[[ PROVIDED TEXT open ]]

Researchers found two security vulnerabilities affecting the Magento database plugin MAGMI. These flaws could allow remote code execution attacks.
MAGMI Magento Plugin Vulnerabilities
The cybersecurity firm Tenable has disclosed details about two vulnerabilities affecting the MAGMI Magento plugin. Though the vulnerabilities were different, exploiting the two could lead to the same results – remote code execution attacks.
This flaw exists because the GET and POST endpoints for MAGMI don’t implement CSRF protection, such as random CSRF tokens. An attacker could exploit this vulnerability to perform a CSRF attack by tricking a Magento Administrator into clicking on a link while they are authenticated to MAGMI.
Consequently, exploiting the flaw allows an attacker to hijack admin sessions and execute arbitrary codes on servers hosting MAGMI.
Whereas, the second vulnerability, CVE-2020-5777, existed because of a fallback mechanism. It allowed using default credentials in case of database connection failure. Thus, an attacker could easily exploit this flaw by deliberately failing the database connection, such as, via DoS attacks.
However, successful exploitation of this vulnerability required certain conditions. As elaborated by Tenable,
A remote attacker can trigger this connection failure if the Mysql setting max_connections (default 151) is lower than Apache (or another web server) setting MaxRequestWorkers (formerly MaxClients) (default 256). This can be done by sending at least 151 simultaneous requests to the Magento website to trigger a “Too many connections” error, then use default magmi:magmi basic authentication to remotely bypass authentication.

[[ PROVIDED TEXT closed ]]
[[ DATASET ENTRIES open ]]

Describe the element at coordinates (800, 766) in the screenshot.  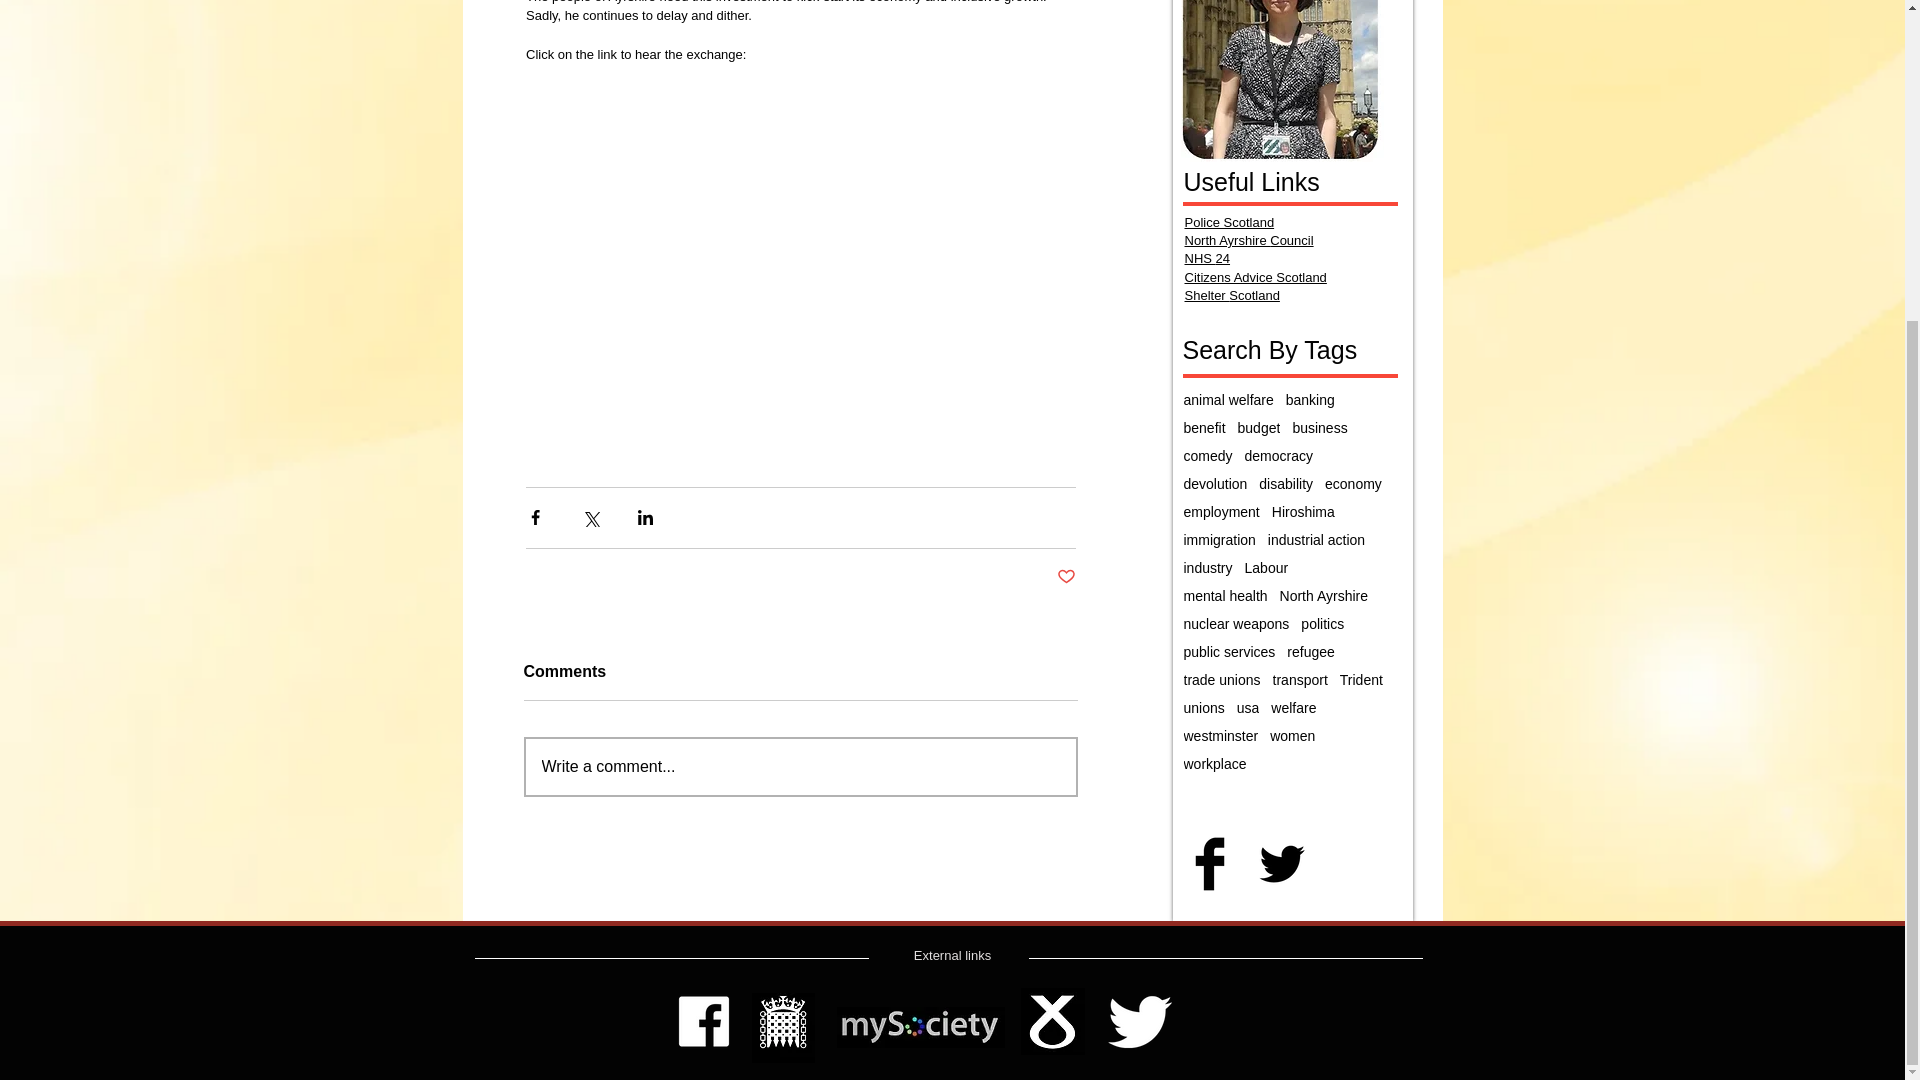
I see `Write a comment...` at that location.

[[ DATASET ENTRIES closed ]]
[[ DATASET ENTRIES open ]]

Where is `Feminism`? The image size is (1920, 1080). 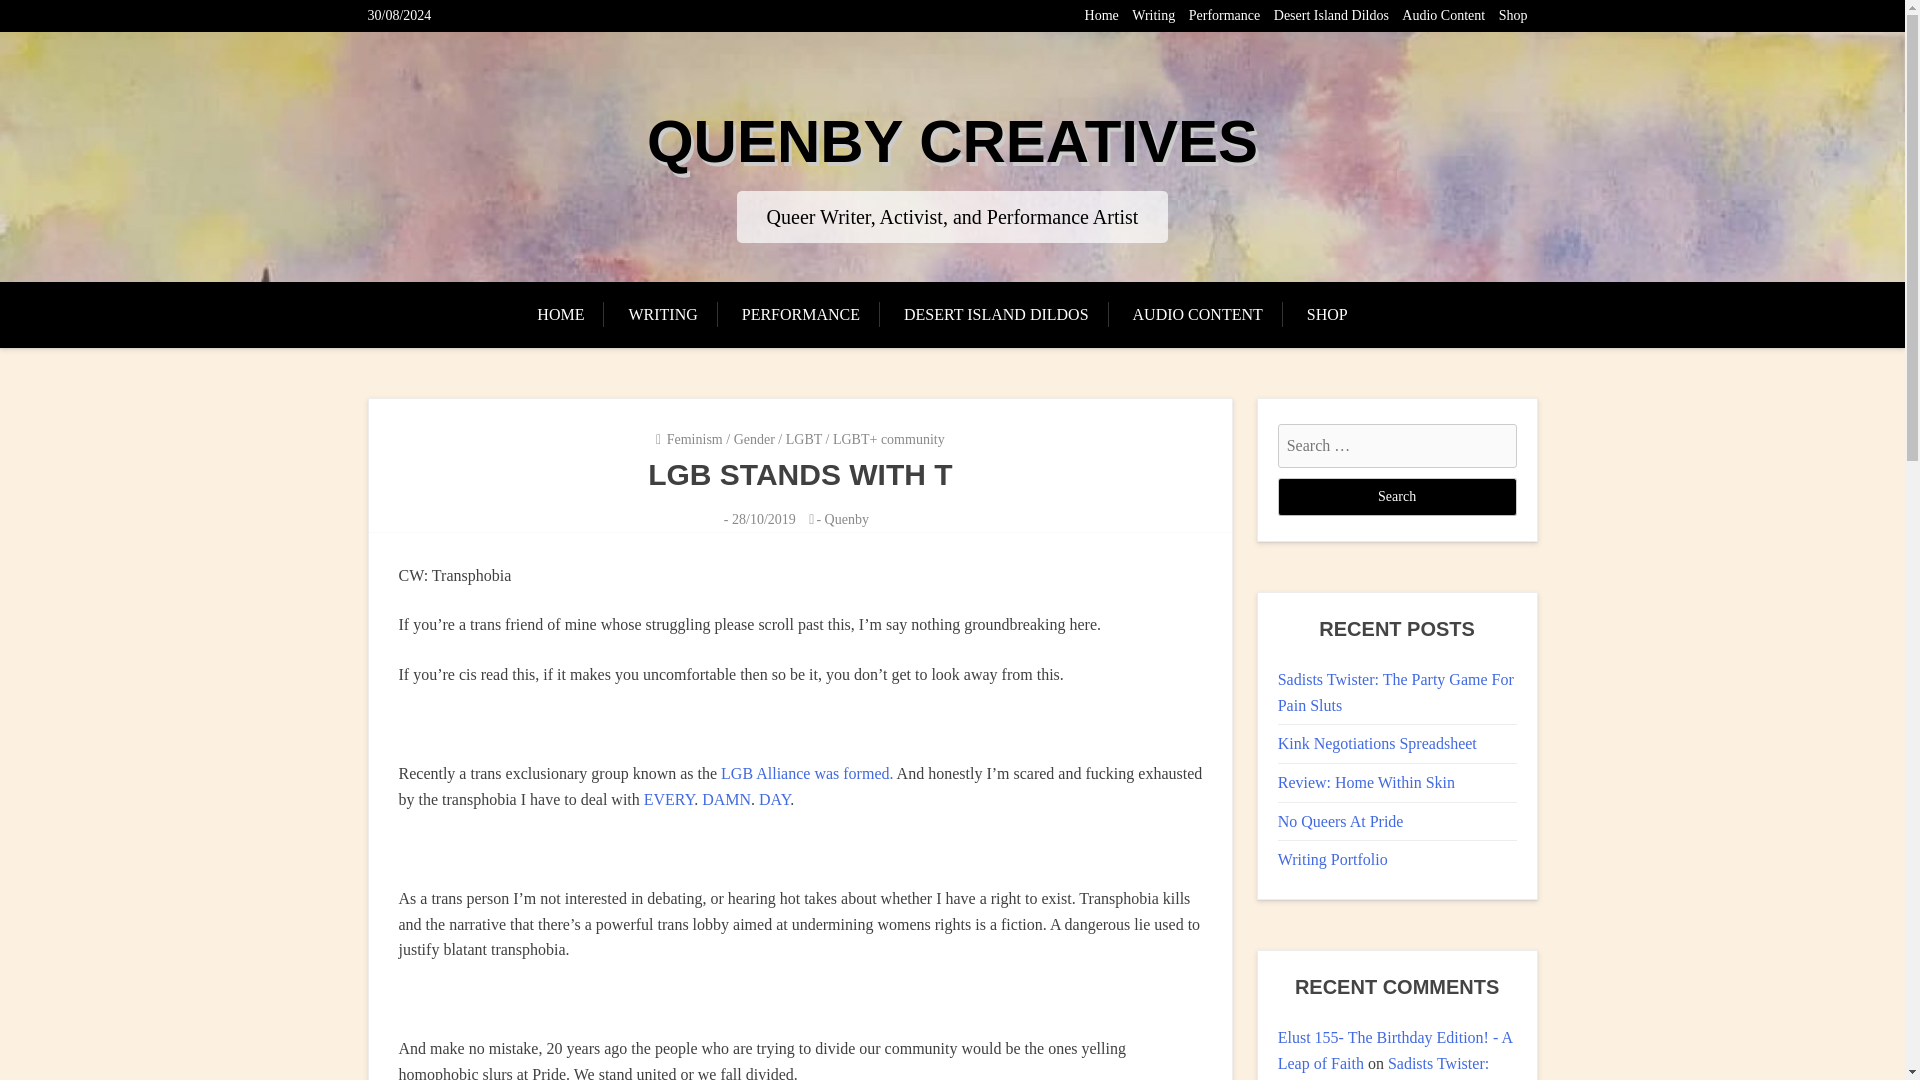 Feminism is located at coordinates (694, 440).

[[ DATASET ENTRIES closed ]]

PROBLEM A: According to the article on the MAGMI plugin vulnerabilities, what is the default value of the MySQL setting max_connections?
PROBLEM B: Carry on writing the article on the MAGMI plugin vulnerabilities, picking up after its last sentence.

WRITTEN RESPONSE A: 151

WRITTEN RESPONSE B:
Again, exploiting this bug allowed remote code execution on servers hosting MAGMI.
The researchers have also shared proof-of-concept for both bugs on their GitHub page.
Patch Released, But For One Bug Only
According to the timeline shared in Tenable’s advisory, they disclosed the vulnerabilities to MAGMI developers in June 2020.
Following their report, MAGMI fixed the bug, CVE-2020-5777, with the release of MAGMI 0.7.24. As stated, they removed default authentication and forced admin logins.
However, the other bug, CVE-2020-5776 has still not received a fix (until the time of writing this article). Therefore, the users, despite updating their Magento sites, will remain vulnerable to potential attacks.
Hence, the researchers advise users to consider uninstalling or disabling the plugin until a thorough fix is available.